:: EXERCISE INPUTS
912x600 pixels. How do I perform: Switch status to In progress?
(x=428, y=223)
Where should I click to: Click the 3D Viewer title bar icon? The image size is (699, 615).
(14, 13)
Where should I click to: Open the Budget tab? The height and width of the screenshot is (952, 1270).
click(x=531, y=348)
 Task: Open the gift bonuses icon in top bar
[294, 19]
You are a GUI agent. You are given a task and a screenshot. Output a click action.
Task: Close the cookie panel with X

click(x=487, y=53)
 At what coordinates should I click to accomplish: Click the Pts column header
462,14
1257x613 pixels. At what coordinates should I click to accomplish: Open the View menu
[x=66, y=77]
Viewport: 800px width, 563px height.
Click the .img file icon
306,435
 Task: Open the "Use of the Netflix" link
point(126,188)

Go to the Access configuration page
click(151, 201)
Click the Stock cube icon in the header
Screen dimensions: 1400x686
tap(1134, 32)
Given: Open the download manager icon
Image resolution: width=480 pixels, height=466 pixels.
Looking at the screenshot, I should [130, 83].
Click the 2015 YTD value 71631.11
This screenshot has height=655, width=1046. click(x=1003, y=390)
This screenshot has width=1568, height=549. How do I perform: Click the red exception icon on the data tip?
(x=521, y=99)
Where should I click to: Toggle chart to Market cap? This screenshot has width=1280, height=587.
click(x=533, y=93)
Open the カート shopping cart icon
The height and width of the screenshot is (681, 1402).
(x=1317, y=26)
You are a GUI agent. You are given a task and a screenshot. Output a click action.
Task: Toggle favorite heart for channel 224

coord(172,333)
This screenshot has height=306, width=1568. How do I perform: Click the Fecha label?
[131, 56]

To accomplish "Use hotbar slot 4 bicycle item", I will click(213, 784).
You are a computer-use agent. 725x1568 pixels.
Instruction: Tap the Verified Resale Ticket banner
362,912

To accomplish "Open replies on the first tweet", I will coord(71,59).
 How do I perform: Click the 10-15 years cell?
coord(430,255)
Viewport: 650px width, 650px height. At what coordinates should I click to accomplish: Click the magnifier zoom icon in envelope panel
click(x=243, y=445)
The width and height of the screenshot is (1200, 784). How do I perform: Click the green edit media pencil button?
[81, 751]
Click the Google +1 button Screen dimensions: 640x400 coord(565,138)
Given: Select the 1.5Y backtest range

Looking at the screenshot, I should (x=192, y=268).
::::
## EXERCISE PROMPT
Without leaving anything out, quote all the data.

## ANSWER TO THIS TASK
912x600 pixels. How do I perform: Switch status to In progress?
(x=428, y=223)
Where should I click to: Click the 3D Viewer title bar icon? The image size is (699, 615).
(14, 13)
Where should I click to: Open the Budget tab? The height and width of the screenshot is (952, 1270).
click(x=531, y=348)
 Task: Open the gift bonuses icon in top bar
[294, 19]
You are a GUI agent. You are given a task and a screenshot. Output a click action.
Task: Close the cookie panel with X

click(x=487, y=53)
 At what coordinates should I click to accomplish: Click the Pts column header
462,14
1257x613 pixels. At what coordinates should I click to accomplish: Open the View menu
[x=66, y=77]
Viewport: 800px width, 563px height.
Click the .img file icon
306,435
 Task: Open the "Use of the Netflix" link
point(126,188)

Go to the Access configuration page
click(151, 201)
Click the Stock cube icon in the header
Screen dimensions: 1400x686
tap(1134, 32)
Given: Open the download manager icon
Image resolution: width=480 pixels, height=466 pixels.
Looking at the screenshot, I should [130, 83].
Click the 2015 YTD value 71631.11
This screenshot has height=655, width=1046. click(x=1003, y=390)
This screenshot has width=1568, height=549. How do I perform: Click the red exception icon on the data tip?
(x=521, y=99)
Where should I click to: Toggle chart to Market cap? This screenshot has width=1280, height=587.
click(x=533, y=93)
Open the カート shopping cart icon
The height and width of the screenshot is (681, 1402).
(x=1317, y=26)
You are a GUI agent. You are given a task and a screenshot. Output a click action.
Task: Toggle favorite heart for channel 224

coord(172,333)
This screenshot has height=306, width=1568. How do I perform: Click the Fecha label?
[131, 56]

To accomplish "Use hotbar slot 4 bicycle item", I will click(213, 784).
You are a computer-use agent. 725x1568 pixels.
Instruction: Tap the Verified Resale Ticket banner
362,912

To accomplish "Open replies on the first tweet", I will coord(71,59).
 How do I perform: Click the 10-15 years cell?
coord(430,255)
Viewport: 650px width, 650px height. At what coordinates should I click to accomplish: Click the magnifier zoom icon in envelope panel
click(x=243, y=445)
The width and height of the screenshot is (1200, 784). How do I perform: Click the green edit media pencil button?
[81, 751]
Click the Google +1 button Screen dimensions: 640x400 coord(565,138)
Given: Select the 1.5Y backtest range

Looking at the screenshot, I should (x=192, y=268).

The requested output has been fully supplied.